Two important points I would like to draw your attention to: - you need to track all the food you eat, otherwise you won't know how many calories you are consuming and if you are in a mild caloric deficiency or not. Too high caloric deficiency is as problematic as too little deficiency. Both will make you lose fat too slowly, and the former actually can totally stop the fat loss. So it is important that you know your caloric intake within +/-10%. - measure the circumference of body parts that contain large fat deposits, e.g. your belly, your thighs, your back etc. Take the measurements first thing in the morning. Always measure under the same conditions. This will allow you to know if your fat stores are shrinking or not, even if the scales says the same number (or even a larger number) as your weight.
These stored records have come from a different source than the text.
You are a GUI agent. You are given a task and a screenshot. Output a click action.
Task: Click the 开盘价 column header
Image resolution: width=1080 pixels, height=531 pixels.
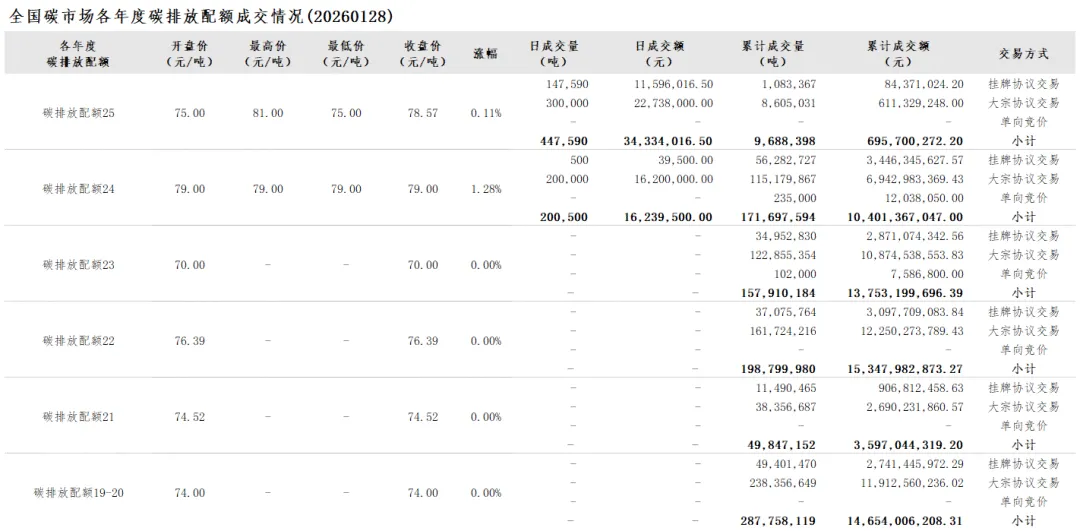189,54
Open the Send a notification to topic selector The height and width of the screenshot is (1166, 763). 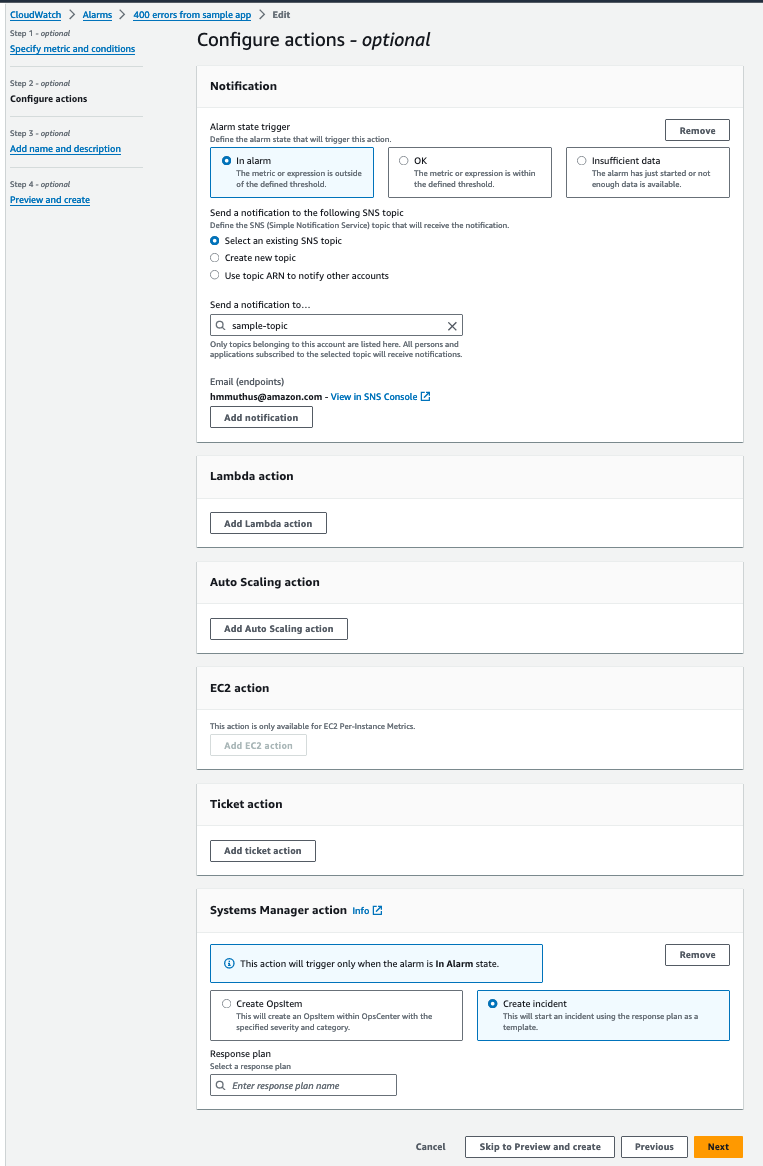336,325
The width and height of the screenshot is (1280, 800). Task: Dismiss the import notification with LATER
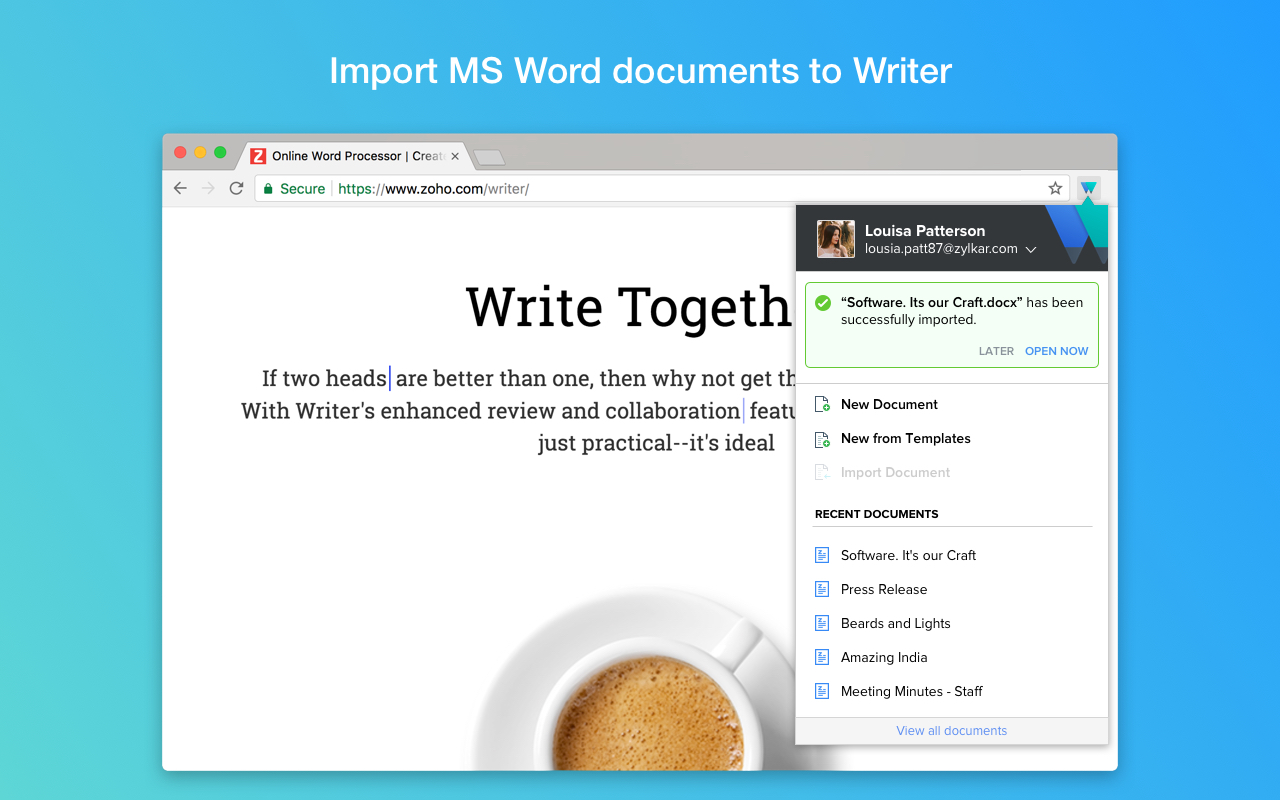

Last 3 months my body weighed the same, but I lost 1.5 inches from my belly due to heavy weight lifting and running in alternate days.
Also, as already pointed out, a week of staying at the same weight is not hitting a plateau. When you change your nutrition/fitness program, you should allow at least 6 weeks for your body to show any results. So to say that you have hit a plateau, you should be there for 6 weeks at least. So it may not even be a plateau.
``Don't break the chain." -Jerry Seinfeld ``Moments of silence are part of the music." -Anonymous
Fitness Minutes: (5,830)
2,926 9/8/12 2:42 P
Strenuous exercise breaks down muscle fibers. When the fibers are repairing, they retain water. I would bet that may be your situation.IMO, walking is the best exercise for weight loss. What is an average menu for you?
"For God so loved the world that he gave his one and only Son, that whoever believes in him shall not perish but have eternal life." John 3:16
Fitness Minutes: (3,951)
9/8/12 12:53 P
You haven't hit a plateau. A plateau occurs after several weeks of NO CHANGE in weight. You need to keep pushing forward with your good eating habits and exercise. The 2lbs is probably just water weight. Most likely it's from the exercise. Your body got used to the lack of exercise and now your muscles are retaining water. Keep at it. You will see a change as long as you are consistent with healthy eating and exercise.
My weight loss journey restarted on 1/26/13 at 175.8 lbs. My goal weight is 125lbs.
Ok so I was just writing to see if any one else has had this problem. I went on vacation two weeks ago. I didn't stick to my diet but I did keep in mind what I was eating and did take walks every day. I stayed the exact same weight throuout the whole vaca, which was good. Then when I got home I got right back on my diet. I was good and consistent with what I ate and dropped 3 pounds! Then the second week back, this week, I added my exercise back, my reg 6 days a week. When I added the exercise back I gained 2 of the pounds back and I have stayed at this weight all week, I'm a daily weight tracke. How do I get back to losing the weight?